Coming up next week: more on COI risk assessment, moral hazard and a video coming attraction for a series on cognitive bias and “behavioral compliance and ethics.”


Conflicts of Interest in the News: 010712 Edition

Three stories of particular note this week:

“Is It a Conflict of Interest? Yes, but It’s Legal.”  “In most states and municipalities, government officials who vote to spend taxpayer dollars on proposals that also put money in their own pockets as lobbyists could be accused of illegal conflicts of interest.
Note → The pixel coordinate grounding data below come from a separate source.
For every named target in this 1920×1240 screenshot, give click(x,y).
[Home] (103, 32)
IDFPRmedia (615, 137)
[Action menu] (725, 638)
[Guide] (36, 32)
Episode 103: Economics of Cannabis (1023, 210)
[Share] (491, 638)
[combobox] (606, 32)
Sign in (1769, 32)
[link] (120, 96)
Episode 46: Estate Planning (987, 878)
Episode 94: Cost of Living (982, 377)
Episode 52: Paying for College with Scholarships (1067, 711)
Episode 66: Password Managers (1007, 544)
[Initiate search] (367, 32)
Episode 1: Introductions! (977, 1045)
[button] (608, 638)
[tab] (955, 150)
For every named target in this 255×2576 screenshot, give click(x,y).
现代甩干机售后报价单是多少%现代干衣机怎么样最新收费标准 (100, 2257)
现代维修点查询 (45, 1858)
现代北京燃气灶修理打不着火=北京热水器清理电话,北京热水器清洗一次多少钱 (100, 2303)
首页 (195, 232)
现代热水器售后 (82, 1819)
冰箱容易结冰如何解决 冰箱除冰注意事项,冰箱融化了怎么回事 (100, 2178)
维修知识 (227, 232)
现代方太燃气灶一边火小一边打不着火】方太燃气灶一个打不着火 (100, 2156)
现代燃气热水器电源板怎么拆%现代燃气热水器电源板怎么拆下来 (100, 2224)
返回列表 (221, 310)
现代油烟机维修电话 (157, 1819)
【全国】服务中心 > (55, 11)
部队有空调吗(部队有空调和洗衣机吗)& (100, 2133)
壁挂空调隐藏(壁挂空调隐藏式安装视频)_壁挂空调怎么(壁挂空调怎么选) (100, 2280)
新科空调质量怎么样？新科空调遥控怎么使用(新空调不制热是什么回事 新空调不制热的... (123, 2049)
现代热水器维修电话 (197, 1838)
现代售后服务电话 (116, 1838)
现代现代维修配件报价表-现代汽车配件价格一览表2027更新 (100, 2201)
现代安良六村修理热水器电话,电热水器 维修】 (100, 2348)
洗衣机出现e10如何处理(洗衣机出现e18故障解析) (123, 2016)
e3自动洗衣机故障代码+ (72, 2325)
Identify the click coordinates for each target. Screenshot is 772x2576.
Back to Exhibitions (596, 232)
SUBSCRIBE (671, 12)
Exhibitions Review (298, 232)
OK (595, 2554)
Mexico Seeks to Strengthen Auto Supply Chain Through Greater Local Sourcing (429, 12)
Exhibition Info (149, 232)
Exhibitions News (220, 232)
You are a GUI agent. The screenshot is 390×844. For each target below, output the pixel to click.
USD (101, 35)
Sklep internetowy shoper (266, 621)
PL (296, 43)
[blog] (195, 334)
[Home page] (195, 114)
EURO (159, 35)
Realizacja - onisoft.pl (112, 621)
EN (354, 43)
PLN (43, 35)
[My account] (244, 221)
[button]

Not in Illinois.”  For more information about the general topic here see  this  earlier post about COIs in local government and  note that the big picture question (for me) is this: given the financial crunches in which  state and local governments increasingly find themselves,  will stricter approaches will be taken to these sorts of COIs?  Put otherwise, will voters see that we may have lost our margin of ethical error?

“Citi Analyst Lures Hot Internet IPOs” (may require registration).  This is a follow-up to what may have been the most significant COI story of the last decade – concerning securities analysts.  Rules issued in the wake of that scandal “‘dramatically reduced the blatant hypocrisy’ of analysts issuing ‘buy’  recommendations publicly while they privately told bigger customers to sell,’ said Jay Ritter, a finance professor at University of Florida. But analysts can serve as ‘rainmakers,’ he says, to win IPOs and get paid more along the way.  In Mr. Ritter’s view, that is a lesser conflict, but some investor advocates claim conflicts remain. ‘You still have analysts being used to tout stocks to generate  underwriting fees,’ said Jacob Zamansky, who represents investors seeking to recoup losses from Wall Street. He called the changes ‘cosmetic.’”

Note: in a future post I’ll revisit this intriguing and important page of COI history, which (among other things) gave rise to the immortal saying of one analyst (later barred from the securities industry): “What used to be a conflict is now a synergy.”

Swiss Central Bank Boss Denies Insider Trading.  “Dismissing allegations he placed the trade himself, he insisted it was carried out by his wife …without his knowledge.”  The broader lesson here may be that where the appearance of a  COI can be especially harmful (which is presumably the case involving a suspiciously timed currency trade made by the spouse of a high ranking central banker) individual honesty alone is not enough – one also needs to be attentive to the actions of family members.  Another way to view this: sometimes families need compliance programs.



Weekend News Round-Up: How Conflicts of Interest Can Hurt

Probably the two most prominent COI stories recently in the news concern insider trading by members of Congress and  David Stern’s running both the NBA and one of its teams.

But the most instructive piece about COIs that I’ve seen in the past few days concerns a woman with MS learning from a state data base of pharma company payments to doctors that her physician had received more than $300,000 in such payments, with “the makers of the two drugs he had recommended to her listed as major contributors.”  She notes: “As a patient experiencing a neurological disease that has no known cause and no known cure, I expected my neurologist to be direct and honest with me. I expected honesty in interpreting my MRIs; in giving me a prognosis; in explaining his rationale behind treatment recommendations and in providing verifiable, scientific information about them; in educating me about MS; and in telling me about any conflicts of interest with drug companies. Actually, I expected that my neurologist would have no financial conflicts of interest whatsoever.”

The story powerfully illustrates the general point that COIs  can be devastating  to important  relationships of trust – and, as you can imagine, the woman found it impossible to continue receiving treatment from this doctor.

The story also shows that disclosure can be helpful, but note this conclusion. “At the end of [my conversation with my new doctor,] I asked if many patients inquire about possible conflicts of interest. He shook his head ‘no.’ I was the only one.”